On the ministry’s strides so far, he says with a well-merited feeling of satisfaction: “We have been able to reduce human contact in passport acquisition to the minimum.” This enabled the clearance of a 200,00 passport backlogs within three weeks.
Olubunmi Tunji-Ojo has, by his sterling performance so far in such a short time, demonstrated that leadership is not all about building structures named after initiator; it can also entail the ability to change outlandish policies and procedures and outlawing practices that offend public sensibilities and not at par with global best practices.
To assure the public that he still has more spectacular actions on his sleeve, he insists that, despite the popularity that his action on passport issues has earned him, they remain the least of the magnitude of challenges in one of the most strategic ministries.
Under his watch, new firefighting trucks were commissioned, which significantly improved the quality of the work of the Federal Fire Service, leading to considerably shorter response time.

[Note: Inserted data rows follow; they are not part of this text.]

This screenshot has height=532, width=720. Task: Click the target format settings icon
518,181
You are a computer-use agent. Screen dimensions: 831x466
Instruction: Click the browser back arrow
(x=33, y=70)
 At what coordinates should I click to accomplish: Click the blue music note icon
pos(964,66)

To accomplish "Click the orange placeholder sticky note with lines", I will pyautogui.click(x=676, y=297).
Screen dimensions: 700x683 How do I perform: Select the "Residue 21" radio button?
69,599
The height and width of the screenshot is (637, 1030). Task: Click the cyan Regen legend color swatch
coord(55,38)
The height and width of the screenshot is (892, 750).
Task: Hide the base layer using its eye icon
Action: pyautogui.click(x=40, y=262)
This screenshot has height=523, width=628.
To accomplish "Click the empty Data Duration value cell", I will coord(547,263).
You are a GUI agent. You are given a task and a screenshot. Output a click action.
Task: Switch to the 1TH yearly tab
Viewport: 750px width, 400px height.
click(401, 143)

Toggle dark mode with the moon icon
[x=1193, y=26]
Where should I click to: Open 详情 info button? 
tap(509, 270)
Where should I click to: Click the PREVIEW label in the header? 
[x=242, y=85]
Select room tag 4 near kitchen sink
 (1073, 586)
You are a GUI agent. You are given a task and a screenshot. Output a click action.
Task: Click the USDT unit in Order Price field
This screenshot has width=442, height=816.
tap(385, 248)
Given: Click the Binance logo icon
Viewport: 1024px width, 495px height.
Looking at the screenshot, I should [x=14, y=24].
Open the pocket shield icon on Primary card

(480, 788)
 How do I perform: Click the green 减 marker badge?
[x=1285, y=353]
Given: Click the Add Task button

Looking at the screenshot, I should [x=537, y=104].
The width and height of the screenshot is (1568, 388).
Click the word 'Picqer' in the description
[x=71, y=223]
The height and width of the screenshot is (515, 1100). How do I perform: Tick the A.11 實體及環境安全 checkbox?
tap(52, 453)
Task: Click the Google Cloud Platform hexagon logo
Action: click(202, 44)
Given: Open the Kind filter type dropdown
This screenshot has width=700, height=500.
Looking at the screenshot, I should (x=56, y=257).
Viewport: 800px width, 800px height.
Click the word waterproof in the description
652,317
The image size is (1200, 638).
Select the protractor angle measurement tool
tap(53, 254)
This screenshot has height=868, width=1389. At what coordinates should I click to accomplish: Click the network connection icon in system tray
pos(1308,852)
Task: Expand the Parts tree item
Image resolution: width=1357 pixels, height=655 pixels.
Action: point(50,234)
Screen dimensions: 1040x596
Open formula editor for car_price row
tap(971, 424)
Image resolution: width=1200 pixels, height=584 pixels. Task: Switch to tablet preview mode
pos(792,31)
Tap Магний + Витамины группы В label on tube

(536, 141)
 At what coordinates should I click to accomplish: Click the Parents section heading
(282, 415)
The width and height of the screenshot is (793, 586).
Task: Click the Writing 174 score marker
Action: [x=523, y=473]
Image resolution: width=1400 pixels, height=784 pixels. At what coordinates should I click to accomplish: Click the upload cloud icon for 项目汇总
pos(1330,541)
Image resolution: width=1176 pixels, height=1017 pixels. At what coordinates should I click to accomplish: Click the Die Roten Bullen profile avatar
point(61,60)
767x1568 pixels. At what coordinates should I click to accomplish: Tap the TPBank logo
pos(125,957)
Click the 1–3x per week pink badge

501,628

The Ministry ensured decongestion of the nation’s correctional centres by paying off N585 million fines for a number of inmates.
Helped by his IT background, the minister initiated a system for the harmonization of the country’s identity data.
He actively coordinated with international communities and multinational companies to enhance internal security.
He has inspired an ongoing review of the country’s visa policy to reflect the principles of reciprocity.
He has committed to the provision of Pension Trust Fund for paramilitary personnel; as well as ensured an improvement of their salaries and welfare packages. As a result, over 32,000 personnel of agencies under the ministry — NIS, NCoS, FFS, and NSCDC – have been promoted.
Soon, he’ll turn attention to securing the nation’s borders. for the country. The bright prospects in sight are Nigeria borders secured enough to curtail illegal migrations; halt cross-border movement of small, yet lethal weapons and more effective coordination with Nigeria Customs Service and security agencies to curtail smuggling and organized crimes. He has also passed the test of gender-sensitivity in policy and programmes.
All of which suggests that Nigeria’s developmental challenges – however hydra-headed and multifarious — are not insoluble. What is required, which Olubunmi Tunji-Ojo has exemplified at the Ministry of Interior, is focused, responsible, responsive and proactive leadership.